SELLING, GENERAL AND ADMINISTRATIVE EXPENSES

S,G & A expenses were 26.9% for the three months ended July 31, 2000 compared to
39.8% for the same period last year. The reduction of S.G & A expenses was due
to reduced legal and outside services incurred as a result of a proxy contest
and reduction in administrative expenses.

OPERATING INCOME

Operating income for the three months ended July 31, 2000 was $34,500 or 1.6%
compared to a loss of $302,247 a 19 % increase for the prior year. See the
explanation under S,G & A above.

INTEREST CHARGES

Interest expense for the three months ended July 31, 2000 was $16,794 compared
to $3,995 for the same period in 1999.

                                       9

<PAGE>

RESULTS OF OPERATIONS FOR SIX MONTHS ENDED JULY 31, 2000.

REVENUE

Sales were $4,120,113 for the six months ended July 31, 2000 compared to
$3,799,556 in 1999, a 8.4% increase of $320,557.

GROSS PROFIT

Gross profit as a percentage of sales was 30.3% in July 2000, compared to 25.2%
in July 1999, an increase of 5.1% representing higher margins on precision
filters on the PMA Program as well as manufacturing efficiencies.

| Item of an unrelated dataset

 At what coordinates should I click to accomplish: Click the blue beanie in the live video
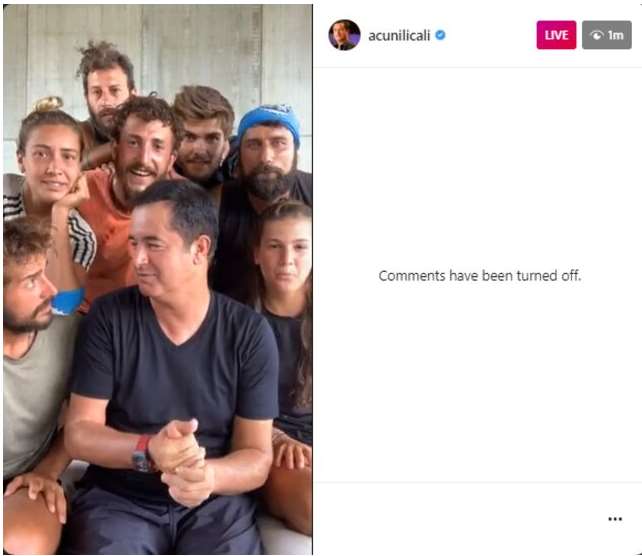pyautogui.click(x=269, y=122)
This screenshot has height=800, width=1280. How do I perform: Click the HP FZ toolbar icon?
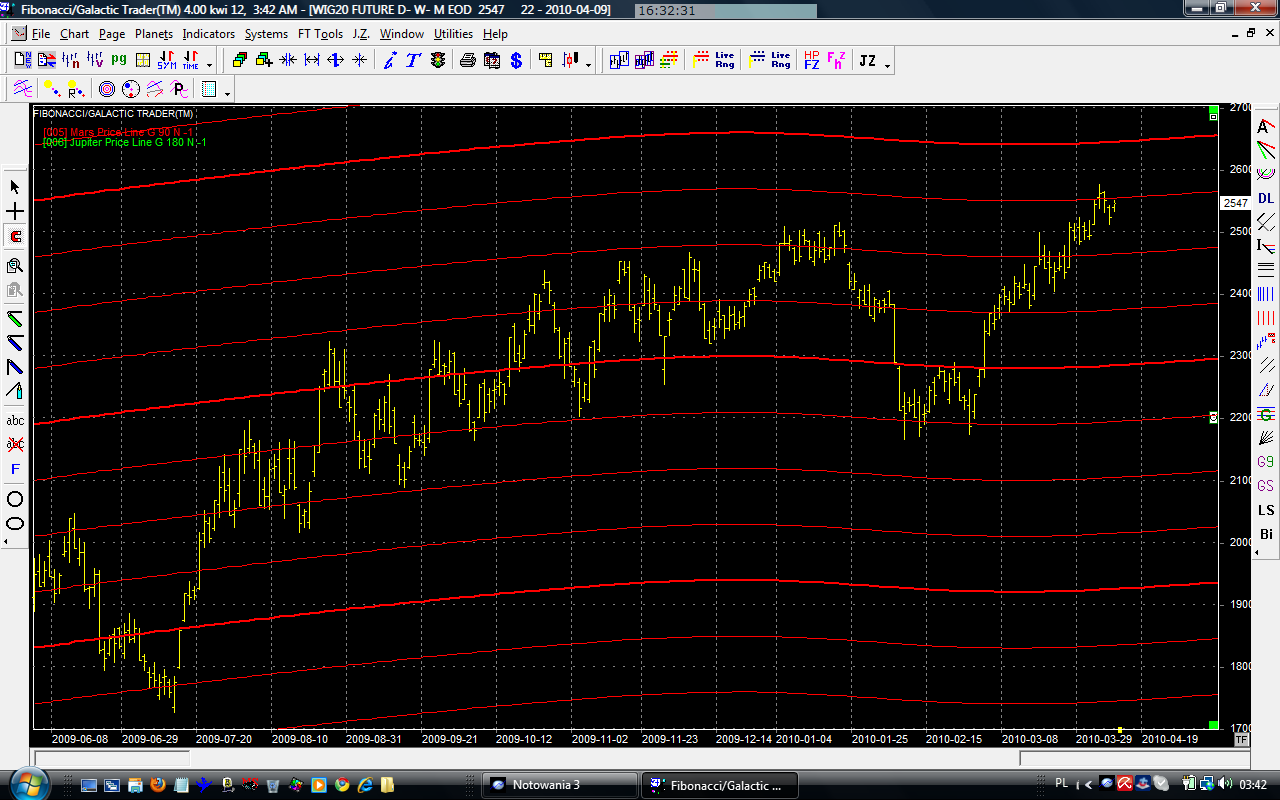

SELLING, GENERAL AND ADMINISTRATIVE EXPENSES

S,G & A expenses were 25% for the six months ended July 31, 2000 compared to
32.2% for the same period last year.

OPERATING INCOME

Operating Income for the six months ended July 31, 2000 was $218,545 or 5.3%
compared to a loss of $264,883 a 12.7% increase for the prior year.

INTEREST CHARGES

Interest expense for the six months ended July 31, 2000 was $30,747 compared to
$8,219 for the same period last year.

PART II - OTHER INFORMATION

ITEM 1. PENDING LEGAL PROCEEDINGS.

The Company is not party, nor are its properties subject to, any material
pending proceedings other than ordinary routine litigation incidental to the
Company's business and the matters described above.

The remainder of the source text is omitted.